Komunistishe fon
- Editor: Henekh Kazakevitch
- Founded: 1919
- Ceased publication: 1924
- Political alignment: Jewish sections of the Communist Party of Ukraine
- Language: Yiddish
- Headquarters: Kiev
- Country: Soviet Union

= Komunistishe fon =

Yiddish newspaper in Ukraine (19191924)

Komunistishe fon (קאָמוניסטישע פֿאָן), also known as Komfon, was a Soviet Yiddish newspaper published in Kiev 1919–1924. The newspaper was the result of the merger of two previously non-communist newspapers, Naye tsayt of the Fareynikte party and the Folkstsaytung of the Bund party. Kommunistishe fon was the organ of the Komfarband, and later became the organ of the Main Bureau of the Jewish sections of the Communist Party (bolshevik) of Ukraine.

Henekh Kazakevitch was the editor of Komfon. Between the 9th (April 1920) and 10th (March 1921) Party Congresses, 268 issues of Komfon were published. It had a circulation of around 2,000 at the time of the 10th party congress.

Komfon organized live newspaper readings with musical concerts. These events would attract 200–300 workers. Kazakevitch was known as a good public speaker at these events.

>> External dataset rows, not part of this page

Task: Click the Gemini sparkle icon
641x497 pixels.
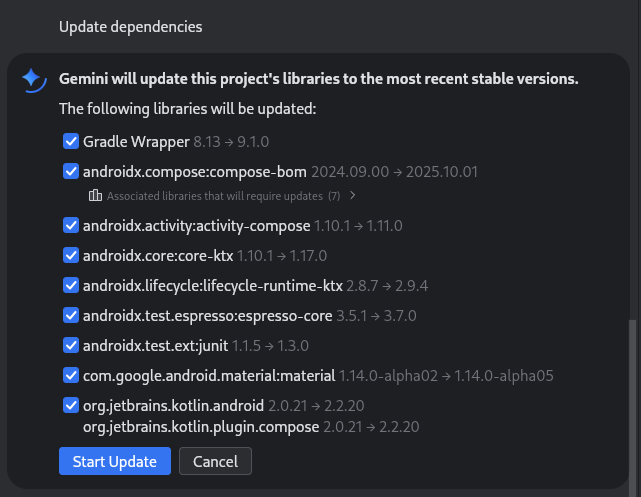Action: (32, 79)
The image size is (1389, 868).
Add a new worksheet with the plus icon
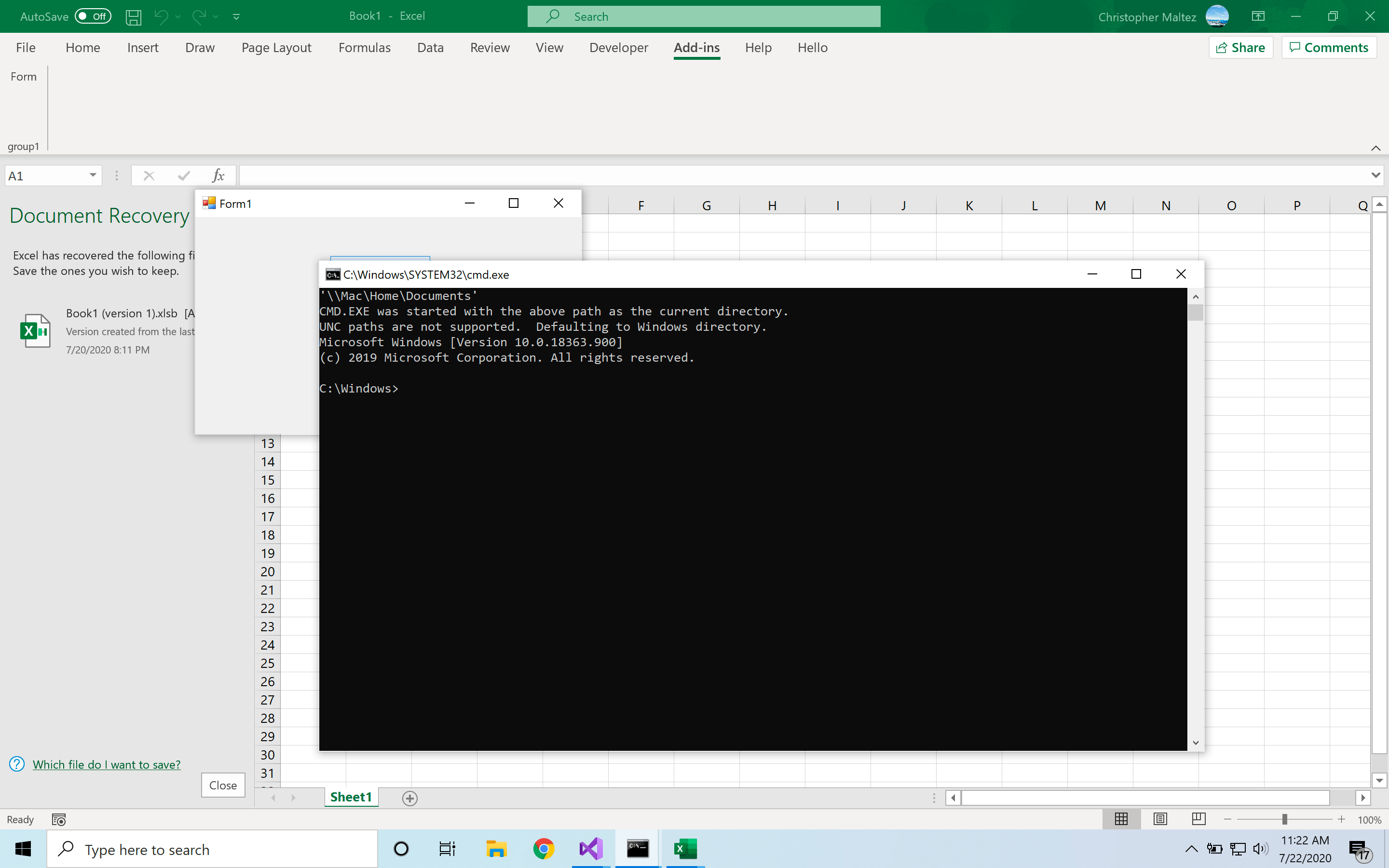coord(409,798)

For a period, Komfon carried the supplement Di royte arme ('The Red Army'), which was the organ of the Jewish Military Section (an entity working to recruit Jews to regular units of the Red Army).

Komfon was one of two main Soviet Yiddish publications at the time (the other being the Moscow-based Der Emes). It was later replaced by the Kharkov-based Der Shtern.